SET A - LECTURE NOTES¶
Introduction¶
Timestamp: 00:00:00¶
In the previous lecture, we had implemented a Bigram character level language model where we took one character and tried to predict the next one. This was all and good if we just wanted to predict two different characters. But we saw that it didn't do very well when we tried to predict words out of it, plus we only implemented a single layer of neuron. Now, if we go with the same approach (where we did counts and build a graph matrix), for each character the number of matrix rows and columns will increase i.e. from 27x27 to 27x27x27 and so on.
So now we will be moving on to another model called MLP (Multi Layer Perceptron).

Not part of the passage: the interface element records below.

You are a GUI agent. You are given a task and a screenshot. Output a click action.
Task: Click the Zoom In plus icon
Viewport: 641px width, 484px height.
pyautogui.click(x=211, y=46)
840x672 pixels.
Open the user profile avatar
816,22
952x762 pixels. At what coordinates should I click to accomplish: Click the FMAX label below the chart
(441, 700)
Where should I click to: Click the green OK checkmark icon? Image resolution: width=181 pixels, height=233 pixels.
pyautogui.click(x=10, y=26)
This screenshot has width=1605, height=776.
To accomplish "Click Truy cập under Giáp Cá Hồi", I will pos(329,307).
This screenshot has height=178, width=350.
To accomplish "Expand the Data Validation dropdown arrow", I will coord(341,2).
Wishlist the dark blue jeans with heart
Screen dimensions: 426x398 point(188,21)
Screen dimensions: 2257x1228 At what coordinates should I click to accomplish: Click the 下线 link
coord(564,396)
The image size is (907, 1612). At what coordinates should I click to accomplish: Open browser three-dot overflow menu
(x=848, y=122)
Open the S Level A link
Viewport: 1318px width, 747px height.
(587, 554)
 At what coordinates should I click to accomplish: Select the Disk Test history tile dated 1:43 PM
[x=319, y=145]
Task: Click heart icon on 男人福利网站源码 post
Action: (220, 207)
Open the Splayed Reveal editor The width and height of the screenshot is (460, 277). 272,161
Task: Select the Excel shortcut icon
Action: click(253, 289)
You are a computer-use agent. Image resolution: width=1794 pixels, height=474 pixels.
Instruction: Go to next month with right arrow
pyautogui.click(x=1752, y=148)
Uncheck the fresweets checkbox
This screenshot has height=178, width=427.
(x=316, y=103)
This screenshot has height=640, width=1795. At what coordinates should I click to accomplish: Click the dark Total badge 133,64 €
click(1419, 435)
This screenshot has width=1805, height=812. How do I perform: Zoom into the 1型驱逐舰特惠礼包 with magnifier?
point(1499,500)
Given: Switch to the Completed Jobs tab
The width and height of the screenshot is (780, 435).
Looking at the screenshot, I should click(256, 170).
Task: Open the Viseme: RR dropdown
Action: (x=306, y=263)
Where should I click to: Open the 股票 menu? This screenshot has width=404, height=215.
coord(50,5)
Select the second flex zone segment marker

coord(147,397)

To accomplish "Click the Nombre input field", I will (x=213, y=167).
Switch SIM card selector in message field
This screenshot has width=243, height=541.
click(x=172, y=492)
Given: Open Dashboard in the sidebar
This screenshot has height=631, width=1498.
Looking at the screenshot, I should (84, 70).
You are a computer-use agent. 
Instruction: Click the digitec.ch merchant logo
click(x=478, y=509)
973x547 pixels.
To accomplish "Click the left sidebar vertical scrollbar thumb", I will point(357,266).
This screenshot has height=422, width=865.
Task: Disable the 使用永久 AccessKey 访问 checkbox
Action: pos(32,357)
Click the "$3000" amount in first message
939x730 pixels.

Bengio et al. 2003 (MLP language model) paper walkthrough.¶
Timestamp: 00:01:48¶
Paper Review: (Now this obviously wasn't the first paper to introduce this, but it was definitely the most influential one) Paper Link
Now, in the paper they have proposed a word level language model, but we will be implementing it for characters itself - so same approach but as a character level language model.
The modelling approach suggested in the paper is also identical: We use a multi layer NN to predict the next word from the previous one. And we try to maximize the negative log likelihood of the training data.
They are basically proposing a vector dimensional space (3D Space - You can revisit the imagery from here ) where the words most related to each other will be close by. So during testing if the model encounters a sentence which it may not have been trained on, it can still relate to the other words and complete the sentence. So within that embedded space, there is knowledge exchange and outcome is produced.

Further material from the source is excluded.